Document extract:
--- BEGIN ---

The Glomar Explorer

In the late 1960s the US military noticed a good deal of Soviet naval activity in an area they rarely patrolled between Hawaii and Russia. The ships were cruising in substantial numbers for several months then abruptly stopped.

Somehow the information leaked that a Russian diesel sub with nuclear armed torpedoes had disappeared in the Pacific, and after a thorough search of Gilligan’s Island by the Americans turned up nothing, it was determined that it sunk in the northwest Pacific. But where? A careful review of sonar recordings showed an implosive sound signature and we were able to pinpoint the spot some 16,500 feet deep where the submarine rested.

We wanted that sub bad as we would have their code books, Cold War nuclear technology and several cases of Russian vodka. But how to retrieve it? The CIA concocted a wild plan which consisted of building a ship from scratch costing (in today’s money) 1.5 billion dollars and claim it was a deep sea mining ship. The idea was that there were magnesium nodules rolling around on the ocean floor just waiting to be scooped up. The project was named Azorian and the ship was the Glomar Explorer. Anyone with a cursory glance at the economics would realize that there was no way this would be profitable. And, with a clever choice of a patsy, they dressed up the cover story to even greater heights (much like stuffing a back-alley drunk in a Saville Row suit) and the public bought it. More importantly, the Russians bought it.

They needed a businessman, preferably a machine tool guy who didn’t give a damn about the bottom line as long as the scheme was exciting and make him look like a genius. The perfect person was Howard Hughes. Howard was no genius but he was colorful and he was famous for failing at most everything he invested in so one more disaster wouldn’t be out of step.

--- END ---

Work to be completed:
Retype the passage in the Glomar Explorer text from "In the late" up to and including "then abruptly stopped.".

Records:
--- BEGIN ---

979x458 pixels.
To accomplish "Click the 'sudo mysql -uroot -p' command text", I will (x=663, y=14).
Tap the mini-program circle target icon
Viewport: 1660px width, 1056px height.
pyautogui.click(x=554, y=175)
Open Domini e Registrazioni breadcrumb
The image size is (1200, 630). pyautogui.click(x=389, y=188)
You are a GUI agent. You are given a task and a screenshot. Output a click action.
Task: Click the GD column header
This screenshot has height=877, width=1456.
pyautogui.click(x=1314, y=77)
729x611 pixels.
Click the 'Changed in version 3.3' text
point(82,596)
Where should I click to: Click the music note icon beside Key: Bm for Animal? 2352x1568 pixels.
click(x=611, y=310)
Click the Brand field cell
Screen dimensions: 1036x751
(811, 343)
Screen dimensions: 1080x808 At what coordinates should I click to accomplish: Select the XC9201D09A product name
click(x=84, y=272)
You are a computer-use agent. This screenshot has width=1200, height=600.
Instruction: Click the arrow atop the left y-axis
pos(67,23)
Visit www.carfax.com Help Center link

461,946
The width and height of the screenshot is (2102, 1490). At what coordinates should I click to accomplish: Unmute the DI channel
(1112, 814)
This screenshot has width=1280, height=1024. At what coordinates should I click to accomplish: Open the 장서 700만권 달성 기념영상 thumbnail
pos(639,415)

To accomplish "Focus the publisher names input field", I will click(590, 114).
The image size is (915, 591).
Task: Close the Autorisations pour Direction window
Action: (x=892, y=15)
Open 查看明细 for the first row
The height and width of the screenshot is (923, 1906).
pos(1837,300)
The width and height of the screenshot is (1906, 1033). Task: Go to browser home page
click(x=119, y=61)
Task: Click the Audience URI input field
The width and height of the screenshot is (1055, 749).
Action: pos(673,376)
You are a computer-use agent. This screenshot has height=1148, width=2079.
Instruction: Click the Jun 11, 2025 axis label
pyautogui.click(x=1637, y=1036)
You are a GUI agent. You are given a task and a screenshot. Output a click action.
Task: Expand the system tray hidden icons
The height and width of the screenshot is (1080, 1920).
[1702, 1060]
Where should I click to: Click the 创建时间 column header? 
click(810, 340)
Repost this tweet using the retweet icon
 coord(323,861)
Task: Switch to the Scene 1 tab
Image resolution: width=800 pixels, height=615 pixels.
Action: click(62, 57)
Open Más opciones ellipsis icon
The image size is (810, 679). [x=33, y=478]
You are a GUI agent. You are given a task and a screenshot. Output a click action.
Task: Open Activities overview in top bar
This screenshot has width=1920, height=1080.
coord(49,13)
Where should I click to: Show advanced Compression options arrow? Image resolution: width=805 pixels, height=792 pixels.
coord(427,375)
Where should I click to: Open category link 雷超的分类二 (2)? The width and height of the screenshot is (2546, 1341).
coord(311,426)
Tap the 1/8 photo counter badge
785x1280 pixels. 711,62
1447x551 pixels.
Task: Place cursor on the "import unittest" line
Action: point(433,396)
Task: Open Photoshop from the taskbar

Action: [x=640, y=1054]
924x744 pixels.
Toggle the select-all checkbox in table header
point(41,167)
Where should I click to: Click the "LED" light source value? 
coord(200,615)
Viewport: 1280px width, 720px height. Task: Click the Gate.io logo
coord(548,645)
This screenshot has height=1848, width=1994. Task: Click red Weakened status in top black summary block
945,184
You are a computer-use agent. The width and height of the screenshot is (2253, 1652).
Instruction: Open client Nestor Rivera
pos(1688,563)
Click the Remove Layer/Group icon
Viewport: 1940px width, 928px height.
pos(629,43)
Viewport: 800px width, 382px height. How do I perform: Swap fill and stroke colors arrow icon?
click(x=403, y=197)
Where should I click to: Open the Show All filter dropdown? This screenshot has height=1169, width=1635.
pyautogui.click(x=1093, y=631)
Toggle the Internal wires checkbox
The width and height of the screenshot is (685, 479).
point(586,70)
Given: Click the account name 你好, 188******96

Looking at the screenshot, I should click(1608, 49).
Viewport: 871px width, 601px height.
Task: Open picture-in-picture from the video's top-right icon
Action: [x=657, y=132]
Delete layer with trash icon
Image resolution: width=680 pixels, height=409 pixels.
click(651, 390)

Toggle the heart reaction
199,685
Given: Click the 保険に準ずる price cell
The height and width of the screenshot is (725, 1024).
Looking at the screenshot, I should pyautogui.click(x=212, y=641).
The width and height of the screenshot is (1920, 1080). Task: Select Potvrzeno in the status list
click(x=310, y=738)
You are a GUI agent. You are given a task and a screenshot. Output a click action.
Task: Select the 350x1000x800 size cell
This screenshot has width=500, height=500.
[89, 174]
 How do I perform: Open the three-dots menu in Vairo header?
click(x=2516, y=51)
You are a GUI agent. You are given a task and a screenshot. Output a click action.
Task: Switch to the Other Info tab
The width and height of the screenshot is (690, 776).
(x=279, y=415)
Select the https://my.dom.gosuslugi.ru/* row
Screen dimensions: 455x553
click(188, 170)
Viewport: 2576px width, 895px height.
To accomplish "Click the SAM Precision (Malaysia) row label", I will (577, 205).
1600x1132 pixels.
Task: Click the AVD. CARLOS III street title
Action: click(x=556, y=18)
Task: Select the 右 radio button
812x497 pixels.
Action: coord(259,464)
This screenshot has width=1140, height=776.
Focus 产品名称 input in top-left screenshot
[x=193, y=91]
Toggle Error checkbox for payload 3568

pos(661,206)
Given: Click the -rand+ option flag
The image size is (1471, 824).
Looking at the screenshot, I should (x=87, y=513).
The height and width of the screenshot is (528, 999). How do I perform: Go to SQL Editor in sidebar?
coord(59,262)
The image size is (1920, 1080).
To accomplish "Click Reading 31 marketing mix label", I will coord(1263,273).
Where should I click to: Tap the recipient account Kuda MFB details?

--- END ---

Full response:
In the late 1960s the US military noticed a good deal of Soviet naval activity in an area they rarely patrolled between Hawaii and Russia. The ships were cruising in substantial numbers for several months then abruptly stopped.